Palestinian activist wins detention case
Friday 30 September 2011
A Palestinian activist detained on the orders of Home Secretary Theresa May is entitled to damages after being unlawfully held for two days, a High court judge ruled today.
Sheikh Raed Salah, 52, leader of the Islamic Movement in Israel, managed to enter the UK despite being banned.
He flew to the UK on June 25 for a short visit for meetings and other public engagements, including at the Houses of Parliament.
Three days later he was detained at his west London hotel, handcuffed and taken to Paddington Green police station and held for a total of 21 days.
Today Mr Justice Nicol, sitting at the High Court in London, ruled that he was not given "proper and sufficient reasons" for his arrest on the 28th - "nor was he given them until some time on the 30th".
He was entitled to damages for wrongful detention during that period.
The Home Secretary served a deportation notice on the father of eight on the grounds that his presence in the UK was "not conducive to the public good".
Mrs May defended her action recently, saying she wanted to stop those who "encourage extremism" before it escalated to violence.
Mr Salah was eventually given bail on July 18. The amount of damages he will receive for the two days he was wrongly held have yet to be assessed.
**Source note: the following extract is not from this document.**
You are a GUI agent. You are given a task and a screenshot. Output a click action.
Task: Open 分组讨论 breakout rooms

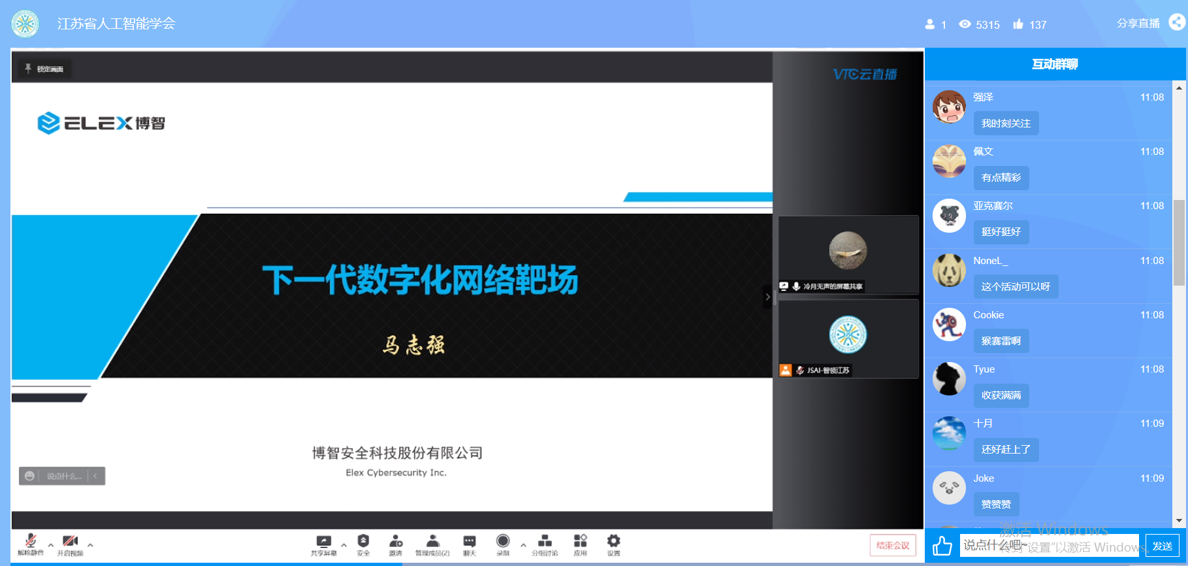click(545, 544)
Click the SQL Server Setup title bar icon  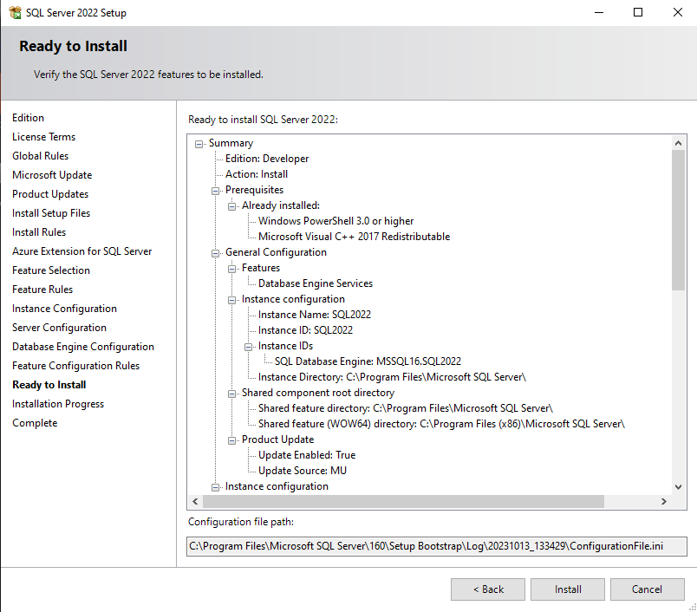15,12
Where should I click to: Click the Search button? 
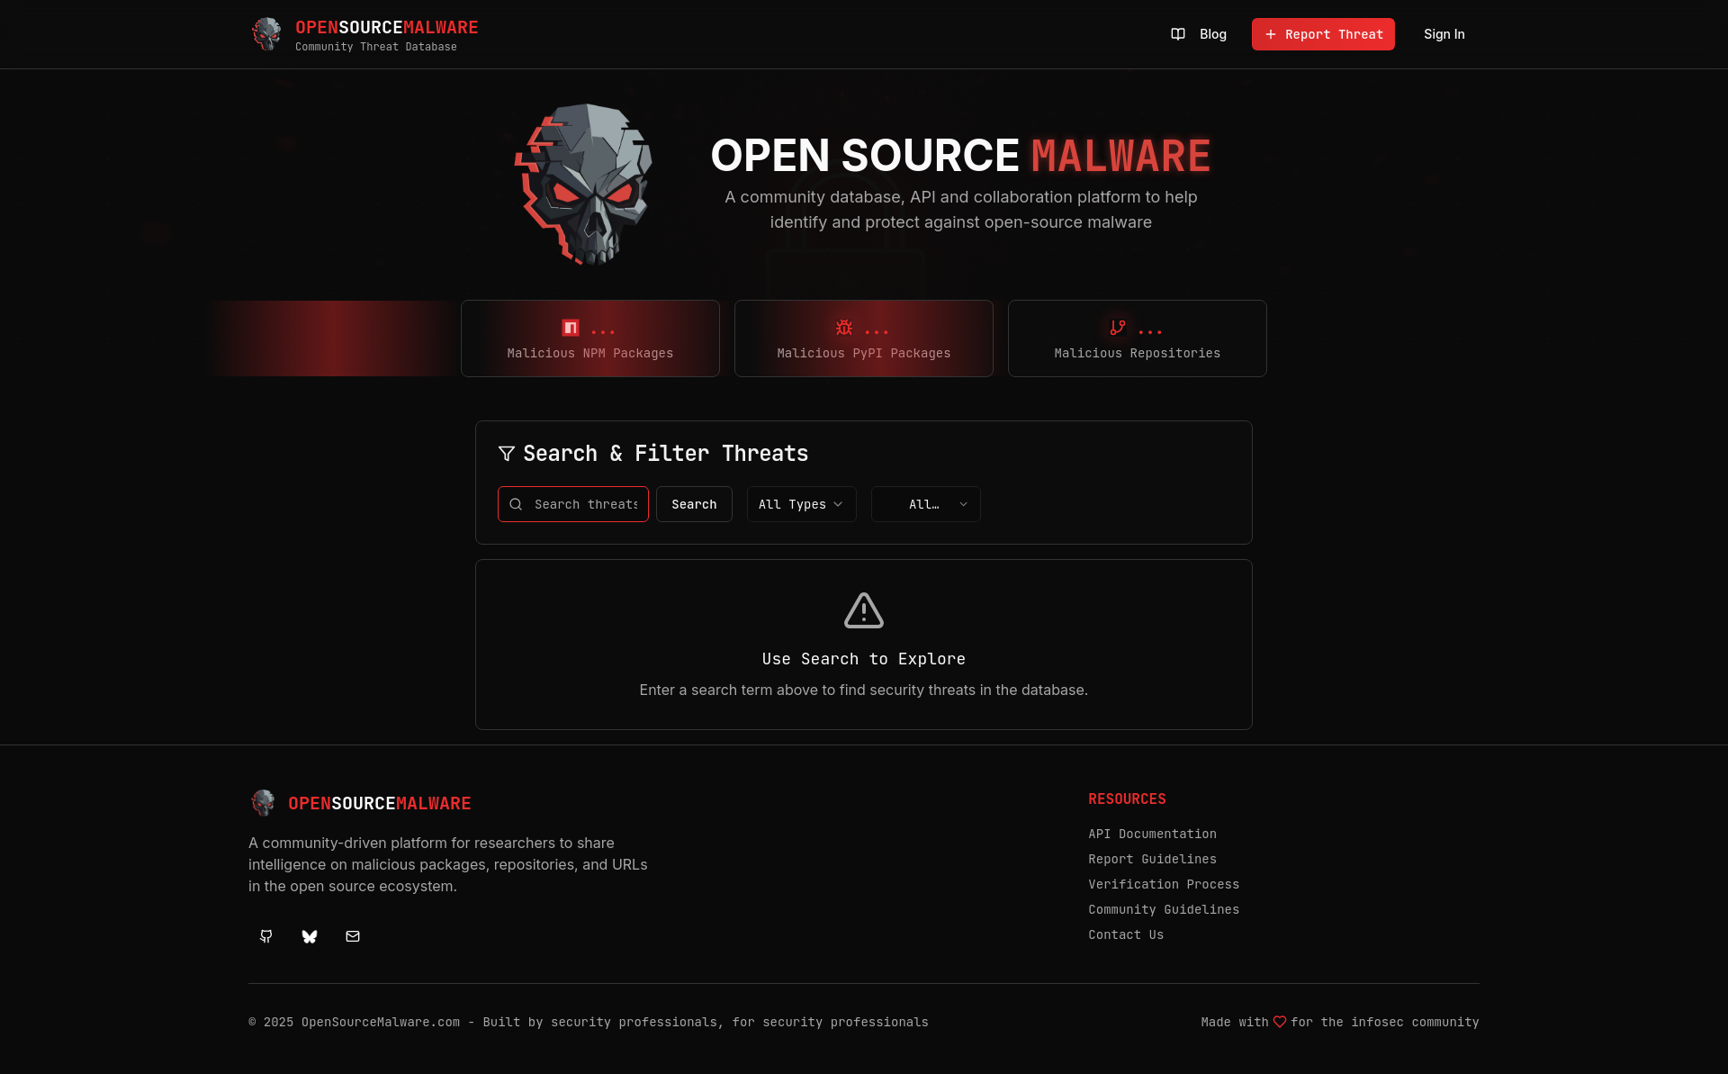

The judge rejected his claim that his detention as a whole was contrary to the statutory power to detain and contrary to the Home Secretary's own policy on detention pending deportation.
Mr Salah is due to appeal in the near future against Mrs May's decision to deport him in separate proceedings before an immigration tribunal.
At a recent hearing in London, his QC, Raza Husain, argued that the Palestinian had been "confined without lawful authority" and his damages claim was "essentially one for false imprisonment".
Neil Sheldon, appearing for the Home Secretary, argued that Mrs May had acted reasonably and been legally entitled to order Mr Salah's detention pending deportation on the basis that his presence in the UK was not conducive to the public good.